The incident which had elicited her father's declaration of confidence was a request on Di's part to be allowed the privilege of inviting a guest of her own choosing to the Thanksgiving dinner. The family party was to be materially reduced this year, for Mrs. Crosby's mother and sister, their only available relatives, were at that moment sojourning in Rome, where, if they were sufficiently mindful of current maxims to do as the Romans do, they were very unlikely to meet with any satisfactory combination of turkey and plum-pudding. It was with that fact in view, that Di felt a fair degree of assurance in preferring her request.
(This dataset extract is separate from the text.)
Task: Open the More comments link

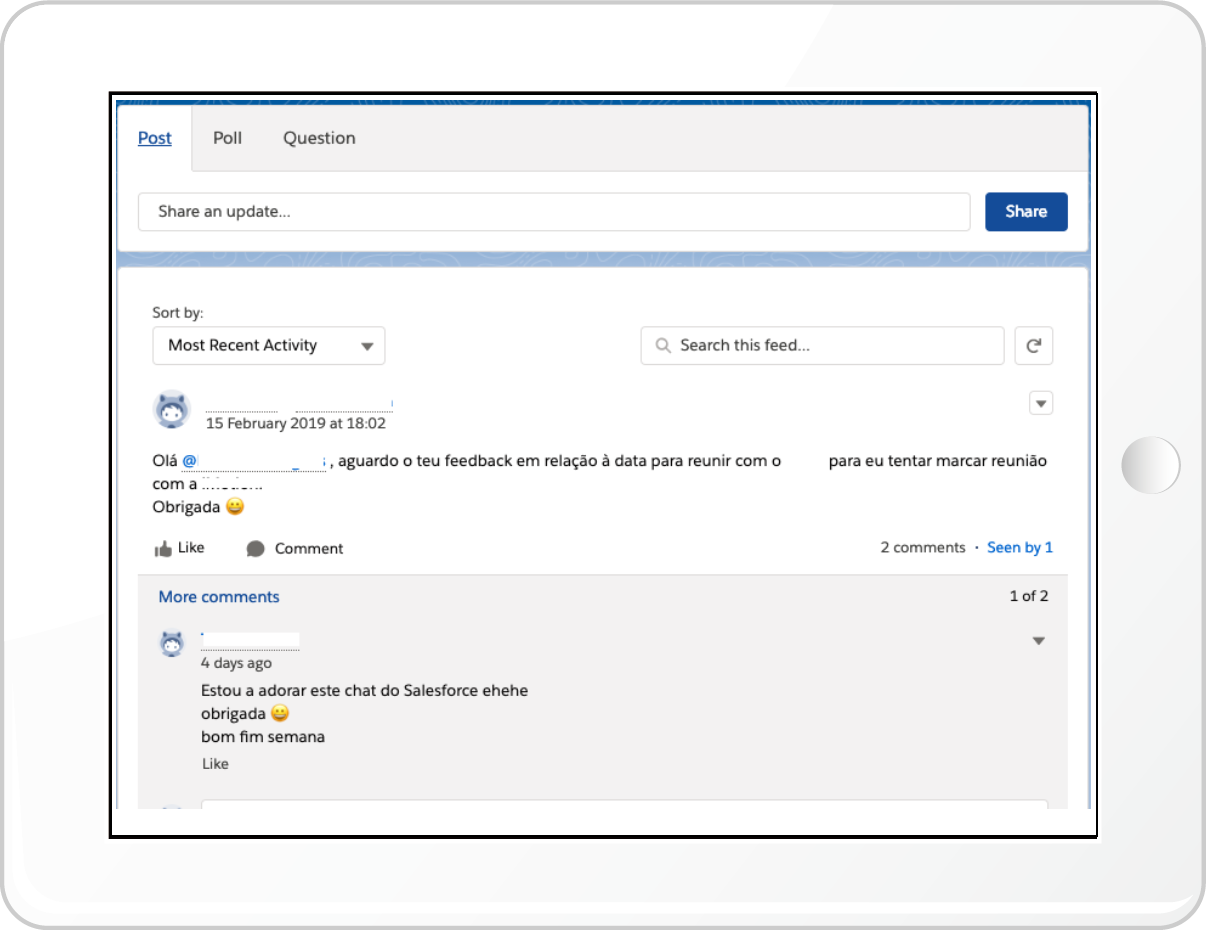Action: click(x=219, y=597)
They all liked each other, of course, better than they liked anybody else, but, really, one must do something a little out of the common on Thanksgiving day.

"Certainly," Di's mother had agreed; "you shall invite any one you choose. I have been wishing we could think of some one to ask, but people all have their own family parties on Thanksgiving day. Is it to be one of your girl friends?"
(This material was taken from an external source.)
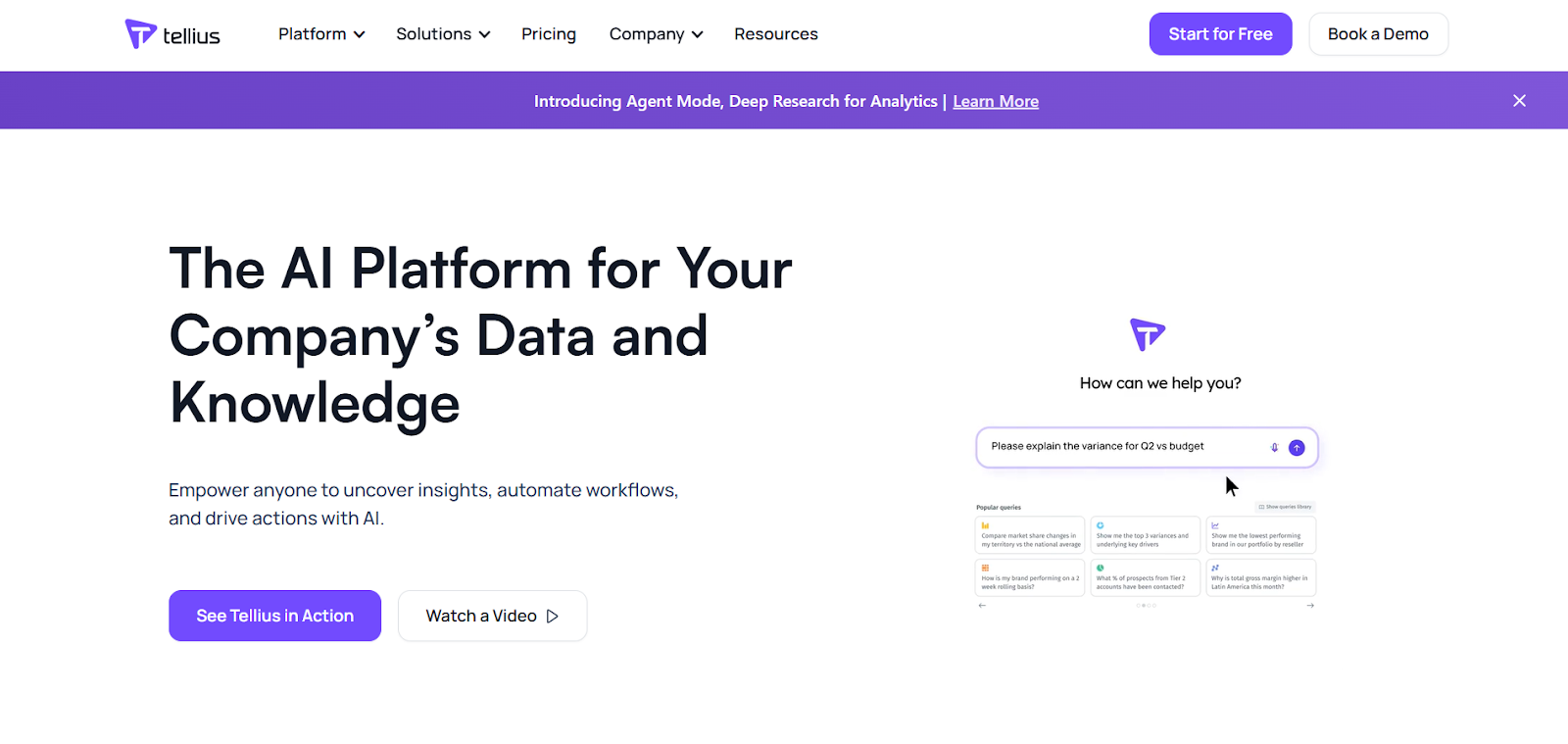
Task: Click See Tellius in Action button
Action: (x=274, y=616)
"That is my secret," Di had replied, sedately; "but, whoever it is, he, she, or it is a very important personage, and will have to be treated with great consideration!"

"And how is that very unimportant personage, Di Crosby, going to get hold of so great a dignitary?" Mrs. Crosby had laughingly inquired. At which juncture Mr. Crosby had expressed his belief that Di would bag her game.

That the prospective dinner should be incomplete was all the harder, considering the fact that the Crosbys were, by good rights, the possessors of that most desired ornament of such an occasion,—a bona fide grandfather. Not only was old Mr. Crosby living, and in excellent health, but his residence was not above a dozen blocks removed from his son's house. And yet no grandfather had ever graced their Thanksgiving feast.

Family quarrels are an unpleasant subject at the best, and since Di herself had never learned the precise cause of the long estrangement between father and son, in which the old gentleman had decreed that his son's wife and children should share, it is hardly worth while to recount it here. Suffice it to say, that it was a very old quarrel indeed, older than Di herself, and one to which Mr. and Mrs. Crosby never alluded.

It was six years ago, when Di, the eldest of the children, was ten years of age, that she had come home from school one day, breathless with excitement.

"Mamma!" she cried, bursting into the room where her mother was changing the baby's frock: "Mamma! Have I got a grandfather?"

Mrs. Crosby glanced furtively at the round eyes of the baby, and took the precaution of smothering him in billows of white lawn before replying, rather softly: "Yes, dear; Papa's father is living. Why do you ask?"

"I saw him to-day."

"You saw him? Where?"

"On the street."

"How did you know it was he?"

"Sallie Watson asked me why I didn't bow to my grandfather."

"And what did you say?"

"I said: 'Never you mind!' And then I ran home all the way, as tight as ever I could run! Mamma, why don't we ever see him?"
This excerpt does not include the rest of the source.